Boolean matching is significant to digital integrated circuits design. An exhaustive method for Boolean matching is computationally expensive even for functions with only a few variables, because the time complexity of such an algorithm for an n-variable Boolean function is $O(2^{n+1}n!)$. Sensitivity is an important characteristic and a measure of the complexity of Boolean functions. It has been used in analysis of the complexity of algorithms in different fields. This measure could be regarded as a signature of Boolean functions and has great potential to help reduce the search space of Boolean matching. In this paper, we introduce Boolean sensitivity into Boolean matching and design several sensitivity-related signatures to enhance fast Boolean matching. First, we propose some new signatures that relate sensitivity to Boolean equivalence. Then, we prove that these signatures are prerequisites for Boolean matching, which we can use to reduce the search space of the matching problem.
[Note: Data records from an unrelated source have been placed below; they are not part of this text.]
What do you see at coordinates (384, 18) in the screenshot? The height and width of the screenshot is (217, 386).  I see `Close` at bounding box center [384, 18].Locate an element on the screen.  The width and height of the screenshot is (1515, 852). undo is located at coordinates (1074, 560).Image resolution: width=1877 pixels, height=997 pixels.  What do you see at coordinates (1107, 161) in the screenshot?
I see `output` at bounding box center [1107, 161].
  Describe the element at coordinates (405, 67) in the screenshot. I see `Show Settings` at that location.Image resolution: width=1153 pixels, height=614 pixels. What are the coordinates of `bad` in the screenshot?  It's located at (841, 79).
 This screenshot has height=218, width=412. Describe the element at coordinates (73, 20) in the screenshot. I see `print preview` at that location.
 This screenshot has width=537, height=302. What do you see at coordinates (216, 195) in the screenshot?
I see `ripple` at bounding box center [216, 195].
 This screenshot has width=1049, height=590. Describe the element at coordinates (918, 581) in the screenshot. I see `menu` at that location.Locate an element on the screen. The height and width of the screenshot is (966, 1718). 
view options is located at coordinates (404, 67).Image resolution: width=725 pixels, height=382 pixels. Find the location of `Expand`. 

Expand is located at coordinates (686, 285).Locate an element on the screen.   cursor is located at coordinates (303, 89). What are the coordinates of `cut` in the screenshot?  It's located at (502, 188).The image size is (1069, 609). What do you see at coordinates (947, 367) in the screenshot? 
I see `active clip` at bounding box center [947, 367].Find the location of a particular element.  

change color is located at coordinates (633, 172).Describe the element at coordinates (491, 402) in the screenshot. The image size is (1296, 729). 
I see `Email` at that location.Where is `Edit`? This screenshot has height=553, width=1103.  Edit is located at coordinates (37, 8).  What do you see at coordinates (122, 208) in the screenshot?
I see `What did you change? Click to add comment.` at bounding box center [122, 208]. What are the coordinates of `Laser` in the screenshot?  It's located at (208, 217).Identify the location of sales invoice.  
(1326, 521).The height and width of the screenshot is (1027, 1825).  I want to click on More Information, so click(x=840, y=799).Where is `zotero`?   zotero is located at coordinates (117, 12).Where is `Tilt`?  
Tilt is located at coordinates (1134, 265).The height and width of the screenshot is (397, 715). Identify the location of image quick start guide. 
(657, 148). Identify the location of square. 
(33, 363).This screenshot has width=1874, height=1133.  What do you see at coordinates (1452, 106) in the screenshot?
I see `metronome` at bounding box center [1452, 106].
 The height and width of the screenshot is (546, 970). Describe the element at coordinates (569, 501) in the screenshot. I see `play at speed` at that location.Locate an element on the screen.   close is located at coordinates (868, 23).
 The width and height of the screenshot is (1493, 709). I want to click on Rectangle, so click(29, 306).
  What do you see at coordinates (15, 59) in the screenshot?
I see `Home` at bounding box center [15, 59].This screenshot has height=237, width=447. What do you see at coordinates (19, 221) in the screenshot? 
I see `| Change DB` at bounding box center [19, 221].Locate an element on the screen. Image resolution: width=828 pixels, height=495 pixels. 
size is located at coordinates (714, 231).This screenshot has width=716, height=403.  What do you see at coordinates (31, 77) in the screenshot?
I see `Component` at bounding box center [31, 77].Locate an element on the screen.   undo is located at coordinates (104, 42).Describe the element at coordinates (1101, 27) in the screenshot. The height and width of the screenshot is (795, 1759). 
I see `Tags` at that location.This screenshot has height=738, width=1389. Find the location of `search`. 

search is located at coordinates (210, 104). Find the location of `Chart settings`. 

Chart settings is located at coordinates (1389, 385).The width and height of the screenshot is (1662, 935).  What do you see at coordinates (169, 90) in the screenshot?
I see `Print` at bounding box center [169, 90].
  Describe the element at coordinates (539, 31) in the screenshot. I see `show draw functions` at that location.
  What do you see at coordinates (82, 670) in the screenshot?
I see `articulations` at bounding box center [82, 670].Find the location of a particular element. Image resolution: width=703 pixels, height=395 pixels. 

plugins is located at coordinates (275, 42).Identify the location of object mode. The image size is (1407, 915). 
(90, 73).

Besides, we develop a fast sensitivity calculation method to compute and compare these signatures of two Boolean functions. Compared with the traditional cofactor and symmetric detection methods, sensitivity is a series of signatures of another dimension. We also show that sensitivity can be easily integrated into traditional methods and distinguish the mismatched Boolean functions faster. To the best of our knowledge, this is the first work that introduces sensitivity to Boolean matching. The experimental results show that sensitivity-related signatures we proposed in this paper can reduce the search space to a very large extent, and perform up to 3x speedup over the state-of-the-art Boolean matching methods.